DESCRIPTION OF THE TASK ▸ In the entries below, identify every line with the string "click" and copy it.

AVAILABLE DATA ▸
_ _ _
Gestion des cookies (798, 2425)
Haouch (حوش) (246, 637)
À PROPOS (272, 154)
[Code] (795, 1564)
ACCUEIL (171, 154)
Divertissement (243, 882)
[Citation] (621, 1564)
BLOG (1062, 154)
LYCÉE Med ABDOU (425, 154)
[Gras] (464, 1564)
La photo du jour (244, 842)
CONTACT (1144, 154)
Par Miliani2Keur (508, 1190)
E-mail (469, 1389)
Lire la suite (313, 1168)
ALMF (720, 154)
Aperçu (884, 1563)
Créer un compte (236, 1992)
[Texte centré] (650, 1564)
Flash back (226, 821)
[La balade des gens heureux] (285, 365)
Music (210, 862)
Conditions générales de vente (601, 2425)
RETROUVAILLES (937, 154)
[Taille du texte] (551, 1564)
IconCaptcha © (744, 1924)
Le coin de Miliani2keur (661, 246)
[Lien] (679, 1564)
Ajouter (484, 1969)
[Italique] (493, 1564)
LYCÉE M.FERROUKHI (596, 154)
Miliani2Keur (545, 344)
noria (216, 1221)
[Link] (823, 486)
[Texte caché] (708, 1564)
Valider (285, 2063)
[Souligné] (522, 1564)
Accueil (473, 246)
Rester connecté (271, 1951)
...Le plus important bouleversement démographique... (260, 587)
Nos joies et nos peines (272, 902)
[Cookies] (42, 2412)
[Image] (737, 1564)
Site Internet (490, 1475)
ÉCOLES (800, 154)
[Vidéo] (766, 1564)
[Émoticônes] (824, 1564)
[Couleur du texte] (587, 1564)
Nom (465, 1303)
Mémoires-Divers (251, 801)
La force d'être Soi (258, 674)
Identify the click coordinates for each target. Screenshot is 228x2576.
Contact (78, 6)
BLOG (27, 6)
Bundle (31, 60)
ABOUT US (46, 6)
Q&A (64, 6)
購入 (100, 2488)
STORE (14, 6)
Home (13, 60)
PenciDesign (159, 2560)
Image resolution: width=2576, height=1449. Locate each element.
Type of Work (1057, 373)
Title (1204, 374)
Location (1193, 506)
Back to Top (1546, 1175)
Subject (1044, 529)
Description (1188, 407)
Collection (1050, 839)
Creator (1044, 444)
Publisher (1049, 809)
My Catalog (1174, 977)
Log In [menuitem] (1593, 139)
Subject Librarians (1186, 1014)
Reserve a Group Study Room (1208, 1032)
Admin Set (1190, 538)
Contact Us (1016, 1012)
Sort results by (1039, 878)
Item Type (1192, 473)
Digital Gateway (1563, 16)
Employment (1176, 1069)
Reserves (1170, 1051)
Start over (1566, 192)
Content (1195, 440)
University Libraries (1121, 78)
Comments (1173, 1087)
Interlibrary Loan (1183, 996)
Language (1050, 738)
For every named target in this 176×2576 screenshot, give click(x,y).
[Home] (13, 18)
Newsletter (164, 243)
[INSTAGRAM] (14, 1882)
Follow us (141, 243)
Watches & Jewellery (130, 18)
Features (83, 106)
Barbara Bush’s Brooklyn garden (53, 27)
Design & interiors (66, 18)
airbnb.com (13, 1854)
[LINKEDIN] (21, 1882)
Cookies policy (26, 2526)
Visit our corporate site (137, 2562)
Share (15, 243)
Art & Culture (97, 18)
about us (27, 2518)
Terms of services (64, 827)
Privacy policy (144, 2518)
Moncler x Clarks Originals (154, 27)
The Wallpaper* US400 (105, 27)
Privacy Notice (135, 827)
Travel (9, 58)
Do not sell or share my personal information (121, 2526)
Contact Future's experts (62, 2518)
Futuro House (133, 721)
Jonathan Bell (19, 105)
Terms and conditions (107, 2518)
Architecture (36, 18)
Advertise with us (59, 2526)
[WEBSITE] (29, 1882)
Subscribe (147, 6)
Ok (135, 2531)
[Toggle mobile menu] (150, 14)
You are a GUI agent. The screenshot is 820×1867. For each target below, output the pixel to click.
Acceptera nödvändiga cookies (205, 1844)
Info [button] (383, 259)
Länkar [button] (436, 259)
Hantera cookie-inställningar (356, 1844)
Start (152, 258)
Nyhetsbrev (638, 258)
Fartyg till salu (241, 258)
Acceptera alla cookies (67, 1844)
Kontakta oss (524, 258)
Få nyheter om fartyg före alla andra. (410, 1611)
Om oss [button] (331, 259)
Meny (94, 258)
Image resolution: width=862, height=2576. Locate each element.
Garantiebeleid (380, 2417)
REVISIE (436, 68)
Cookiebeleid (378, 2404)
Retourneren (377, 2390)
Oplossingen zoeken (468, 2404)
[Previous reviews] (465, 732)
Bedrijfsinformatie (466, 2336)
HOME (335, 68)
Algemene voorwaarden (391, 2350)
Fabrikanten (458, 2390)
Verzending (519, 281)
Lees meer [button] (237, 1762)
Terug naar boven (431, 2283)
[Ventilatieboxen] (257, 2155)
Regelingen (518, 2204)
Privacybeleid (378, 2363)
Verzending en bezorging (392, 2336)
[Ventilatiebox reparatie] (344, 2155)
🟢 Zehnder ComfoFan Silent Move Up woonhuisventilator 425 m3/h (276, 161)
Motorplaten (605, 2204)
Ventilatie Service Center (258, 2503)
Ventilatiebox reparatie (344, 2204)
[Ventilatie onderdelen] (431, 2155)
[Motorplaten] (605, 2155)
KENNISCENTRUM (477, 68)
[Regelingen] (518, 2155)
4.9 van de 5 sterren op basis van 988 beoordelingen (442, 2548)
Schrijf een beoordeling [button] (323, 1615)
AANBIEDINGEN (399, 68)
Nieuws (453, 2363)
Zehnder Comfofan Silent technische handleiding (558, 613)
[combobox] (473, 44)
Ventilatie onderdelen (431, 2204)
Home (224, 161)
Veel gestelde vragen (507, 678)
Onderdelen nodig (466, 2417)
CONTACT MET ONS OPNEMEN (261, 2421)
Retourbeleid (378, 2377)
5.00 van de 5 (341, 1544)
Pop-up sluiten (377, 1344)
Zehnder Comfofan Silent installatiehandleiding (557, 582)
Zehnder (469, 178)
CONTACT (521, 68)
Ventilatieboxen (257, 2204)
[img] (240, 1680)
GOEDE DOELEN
_ _ _
SOLUTION TO THIS PROBLEM ▸
Identify the click coordinates for each target. Screenshot is 228x2576.
For every named target in this 176×2576 screenshot, give click(x,y).
You are a GUI agent. The screenshot is 820×1867. For each target below, output the pixel to click.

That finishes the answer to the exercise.